And yes, angst would more or less sum it up... is there anything this kid doesn't hate?

...Jawbreaker?

submitted by Mary W., age 11.79, NJ
(October 9, 2009 - 2:51 pm)

Jawbreaker... The incredibly long, unending, wordy, etc. etc. sentences that make English teachers cry and that Bradbury is at the very least semi-addicted to. It's his word, mind, not mine.

submitted by TNÖ, age 16, Deep Space
(October 10, 2009 - 9:22 pm)

I liked Wuthering Heights, although I didn't technically read it. My mom and I listened to it on her computer while she painted and I did stuff...It was depressing at most times, but it was such a great plot, and under the circumstances that she wrote it...I am reading Holmes right now... does that count as a classic? I want to get Dracula too.

submitted by JFB, age 13, Here and There
(October 10, 2009 - 8:59 am)

Holmes is most definitely a classic. He rocks.

 

-EH

submitted by Emily H. :), age 14, Sparks, NV
(October 10, 2009 - 2:17 pm)

Oh, aaaand, I am going to read Beowulf and The Greed Knight, translated, of course, which are probably the two most classic things ever, I believe. 

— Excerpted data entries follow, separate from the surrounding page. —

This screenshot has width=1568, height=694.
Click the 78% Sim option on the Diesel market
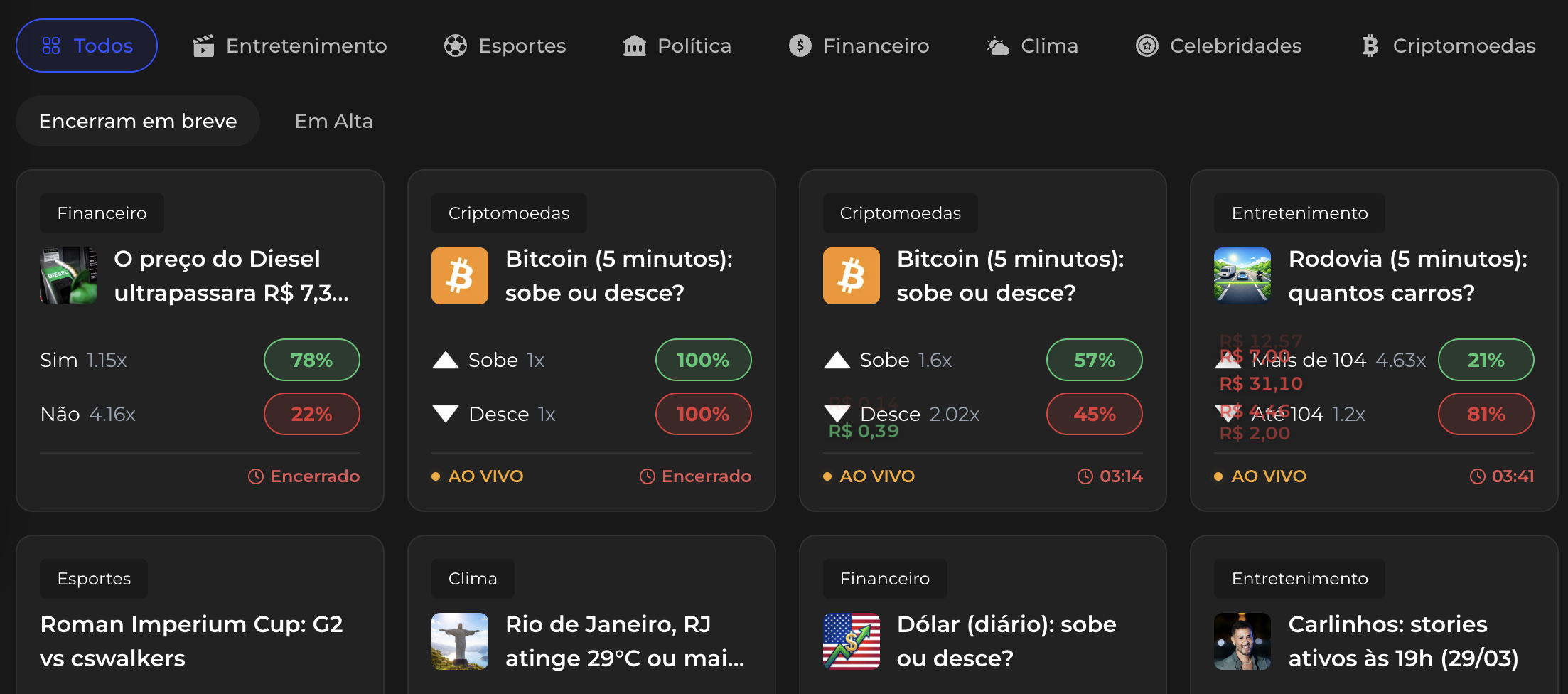tap(311, 360)
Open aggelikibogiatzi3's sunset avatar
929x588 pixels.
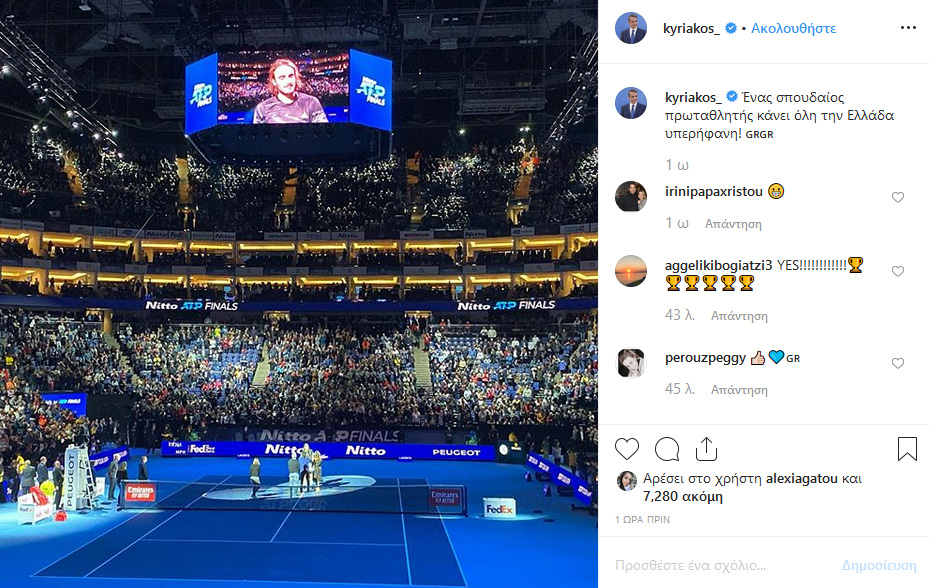click(631, 271)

submitted by JFB, age 13, Here and There
(October 10, 2009 - 9:03 am)

@ TNO (umlaut): Oh. I see. (My English teachers are more inclined to cry when I hand in stories about aliens causing the apocalypse, but yes, I see what you mean.)

@ JFB: Most certainly. He is wonderful.

Ohh, and Edgar Allan Poe. Cannot forget EAP, he is definitely a classic... <3

submitted by Mary W., age 11.82, NJ
(October 11, 2009 - 11:06 am)

So, on the topic of "jawbreaker" sentences... I'm reading A Picture of Dorian Gray by Oscar Wilde...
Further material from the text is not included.